## Records shown
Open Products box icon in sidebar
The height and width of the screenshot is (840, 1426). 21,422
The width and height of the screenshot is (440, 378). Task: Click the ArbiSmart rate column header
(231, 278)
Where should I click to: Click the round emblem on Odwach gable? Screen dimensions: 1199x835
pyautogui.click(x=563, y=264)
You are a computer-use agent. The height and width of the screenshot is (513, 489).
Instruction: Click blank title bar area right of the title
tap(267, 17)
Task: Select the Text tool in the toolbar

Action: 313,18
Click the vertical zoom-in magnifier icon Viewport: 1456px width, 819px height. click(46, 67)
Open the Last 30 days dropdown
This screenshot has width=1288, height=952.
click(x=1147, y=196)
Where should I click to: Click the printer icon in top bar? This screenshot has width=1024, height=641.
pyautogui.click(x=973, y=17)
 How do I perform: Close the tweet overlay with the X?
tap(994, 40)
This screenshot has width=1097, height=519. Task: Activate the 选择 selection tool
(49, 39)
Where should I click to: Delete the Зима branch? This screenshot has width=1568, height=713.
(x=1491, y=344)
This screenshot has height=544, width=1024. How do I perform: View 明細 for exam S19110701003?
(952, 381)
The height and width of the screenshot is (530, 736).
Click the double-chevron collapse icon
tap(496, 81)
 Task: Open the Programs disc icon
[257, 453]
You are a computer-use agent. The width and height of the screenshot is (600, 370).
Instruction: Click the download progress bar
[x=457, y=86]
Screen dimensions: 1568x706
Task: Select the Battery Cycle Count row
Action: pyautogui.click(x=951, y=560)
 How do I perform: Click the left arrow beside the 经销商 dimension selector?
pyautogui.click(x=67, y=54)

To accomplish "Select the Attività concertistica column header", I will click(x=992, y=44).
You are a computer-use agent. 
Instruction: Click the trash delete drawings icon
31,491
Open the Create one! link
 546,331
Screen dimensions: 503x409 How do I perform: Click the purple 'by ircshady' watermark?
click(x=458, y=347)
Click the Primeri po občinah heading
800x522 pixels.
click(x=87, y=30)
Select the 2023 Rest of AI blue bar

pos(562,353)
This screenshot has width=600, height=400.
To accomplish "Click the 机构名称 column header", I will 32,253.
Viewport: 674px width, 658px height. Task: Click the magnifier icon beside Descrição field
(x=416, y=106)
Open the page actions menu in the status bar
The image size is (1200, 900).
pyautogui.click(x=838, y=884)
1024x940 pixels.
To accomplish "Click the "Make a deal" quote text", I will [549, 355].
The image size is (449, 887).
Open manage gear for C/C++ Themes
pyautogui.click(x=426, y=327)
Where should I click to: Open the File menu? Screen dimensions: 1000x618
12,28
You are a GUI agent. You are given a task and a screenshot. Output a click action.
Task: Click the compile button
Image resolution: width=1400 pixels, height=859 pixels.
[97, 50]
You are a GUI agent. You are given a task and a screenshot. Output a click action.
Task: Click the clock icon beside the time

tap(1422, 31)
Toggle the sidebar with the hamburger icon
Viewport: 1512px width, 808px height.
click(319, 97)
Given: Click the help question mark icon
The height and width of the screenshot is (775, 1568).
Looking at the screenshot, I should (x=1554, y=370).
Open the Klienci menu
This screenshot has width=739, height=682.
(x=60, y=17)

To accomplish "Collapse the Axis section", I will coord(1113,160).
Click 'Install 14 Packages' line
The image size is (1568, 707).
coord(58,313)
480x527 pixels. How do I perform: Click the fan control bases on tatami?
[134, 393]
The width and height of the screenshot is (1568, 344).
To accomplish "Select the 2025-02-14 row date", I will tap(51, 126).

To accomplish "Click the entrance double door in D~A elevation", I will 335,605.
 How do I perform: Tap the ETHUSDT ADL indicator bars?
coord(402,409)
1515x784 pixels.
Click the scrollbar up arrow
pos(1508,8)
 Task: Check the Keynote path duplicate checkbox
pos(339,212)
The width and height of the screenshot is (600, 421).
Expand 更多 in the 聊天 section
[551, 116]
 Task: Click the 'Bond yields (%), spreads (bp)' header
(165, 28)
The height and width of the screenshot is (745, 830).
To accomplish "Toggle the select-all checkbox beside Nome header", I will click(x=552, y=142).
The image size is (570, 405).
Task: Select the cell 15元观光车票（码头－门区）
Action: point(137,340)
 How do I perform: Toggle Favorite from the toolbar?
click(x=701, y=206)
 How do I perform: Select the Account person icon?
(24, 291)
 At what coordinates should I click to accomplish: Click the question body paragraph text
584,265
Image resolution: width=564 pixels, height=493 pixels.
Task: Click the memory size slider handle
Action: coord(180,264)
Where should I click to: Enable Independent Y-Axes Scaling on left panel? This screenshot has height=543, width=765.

## Task statement
Rewrite every line of the entries above as a JSON list of strings, one string per line, omitting blank lines.

## Reply
[
  "Open Products box icon in sidebar",
  "The height and width of the screenshot is (840, 1426). 21,422",
  "The width and height of the screenshot is (440, 378). Task: Click the ArbiSmart rate column header",
  "(231, 278)",
  "Where should I click to: Click the round emblem on Odwach gable? Screen dimensions: 1199x835",
  "pyautogui.click(x=563, y=264)",
  "You are a computer-use agent. The height and width of the screenshot is (513, 489).",
  "Instruction: Click blank title bar area right of the title",
  "tap(267, 17)",
  "Task: Select the Text tool in the toolbar",
  "Action: 313,18",
  "Click the vertical zoom-in magnifier icon Viewport: 1456px width, 819px height. click(46, 67)",
  "Open the Last 30 days dropdown",
  "This screenshot has width=1288, height=952.",
  "click(x=1147, y=196)",
  "Where should I click to: Click the printer icon in top bar? This screenshot has width=1024, height=641.",
  "pyautogui.click(x=973, y=17)",
  " How do I perform: Close the tweet overlay with the X?",
  "tap(994, 40)",
  "This screenshot has width=1097, height=519. Task: Activate the 选择 selection tool",
  "(49, 39)",
  "Where should I click to: Delete the Зима branch? This screenshot has width=1568, height=713.",
  "(x=1491, y=344)",
  "This screenshot has height=544, width=1024. How do I perform: View 明細 for exam S19110701003?",
  "(952, 381)",
  "The height and width of the screenshot is (530, 736).",
  "Click the double-chevron collapse icon",
  "tap(496, 81)",
  " Task: Open the Programs disc icon",
  "[257, 453]",
  "You are a computer-use agent. The width and height of the screenshot is (600, 370).",
  "Instruction: Click the download progress bar",
  "[x=457, y=86]",
  "Screen dimensions: 1568x706",
  "Task: Select the Battery Cycle Count row",
  "Action: pyautogui.click(x=951, y=560)",
  " How do I perform: Click the left arrow beside the 经销商 dimension selector?",
  "pyautogui.click(x=67, y=54)",
  "To accomplish \"Select the Attività concertistica column header\", I will click(x=992, y=44).",
  "You are a computer-use agent. ",
  "Instruction: Click the trash delete drawings icon",
  "31,491",
  "Open the Create one! link",
  " 546,331",
  "Screen dimensions: 503x409 How do I perform: Click the purple 'by ircshady' watermark?",
  "click(x=458, y=347)",
  "Click the Primeri po občinah heading",
  "800x522 pixels.",
  "click(x=87, y=30)",
  "Select the 2023 Rest of AI blue bar",
  "pos(562,353)",
  "This screenshot has width=600, height=400.",
  "To accomplish \"Click the 机构名称 column header\", I will 32,253.",
  "Viewport: 674px width, 658px height. Task: Click the magnifier icon beside Descrição field",
  "(x=416, y=106)",
  "Open the page actions menu in the status bar",
  "The image size is (1200, 900).",
  "pyautogui.click(x=838, y=884)",
  "1024x940 pixels.",
  "To accomplish \"Click the \"Make a deal\" quote text\", I will [549, 355].",
  "The image size is (449, 887).",
  "Open manage gear for C/C++ Themes",
  "pyautogui.click(x=426, y=327)",
  "Where should I click to: Open the File menu? Screen dimensions: 1000x618",
  "12,28",
  "You are a GUI agent. You are given a task and a screenshot. Output a click action.",
  "Task: Click the compile button",
  "Image resolution: width=1400 pixels, height=859 pixels.",
  "[97, 50]",
  "You are a GUI agent. You are given a task and a screenshot. Output a click action.",
  "Task: Click the clock icon beside the time",
  "tap(1422, 31)",
  "Toggle the sidebar with the hamburger icon",
  "Viewport: 1512px width, 808px height.",
  "click(319, 97)",
  "Given: Click the help question mark icon",
  "The height and width of the screenshot is (775, 1568).",
  "Looking at the screenshot, I should (x=1554, y=370).",
  "Open the Klienci menu",
  "This screenshot has width=739, height=682.",
  "(x=60, y=17)",
  "To accomplish \"Collapse the Axis section\", I will coord(1113,160).",
  "Click 'Install 14 Packages' line",
  "The image size is (1568, 707).",
  "coord(58,313)",
  "480x527 pixels. How do I perform: Click the fan control bases on tatami?",
  "[134, 393]",
  "The width and height of the screenshot is (1568, 344).",
  "To accomplish \"Select the 2025-02-14 row date\", I will tap(51, 126).",
  "To accomplish \"Click the entrance double door in D~A elevation\", I will 335,605.",
  " How do I perform: Tap the ETHUSDT ADL indicator bars?",
  "coord(402,409)",
  "1515x784 pixels.",
  "Click the scrollbar up arrow",
  "pos(1508,8)",
  " Task: Check the Keynote path duplicate checkbox",
  "pos(339,212)",
  "The width and height of the screenshot is (600, 421).",
  "Expand 更多 in the 聊天 section",
  "[551, 116]",
  " Task: Click the 'Bond yields (%), spreads (bp)' header",
  "(165, 28)",
  "The height and width of the screenshot is (745, 830).",
  "To accomplish \"Toggle the select-all checkbox beside Nome header\", I will click(x=552, y=142).",
  "The image size is (570, 405).",
  "Task: Select the cell 15元观光车票（码头－门区）",
  "Action: point(137,340)",
  " How do I perform: Toggle Favorite from the toolbar?",
  "click(x=701, y=206)",
  " How do I perform: Select the Account person icon?",
  "(24, 291)",
  " At what coordinates should I click to accomplish: Click the question body paragraph text",
  "584,265",
  "Image resolution: width=564 pixels, height=493 pixels.",
  "Task: Click the memory size slider handle",
  "Action: coord(180,264)",
  "Where should I click to: Enable Independent Y-Axes Scaling on left panel? This screenshot has height=543, width=765."
]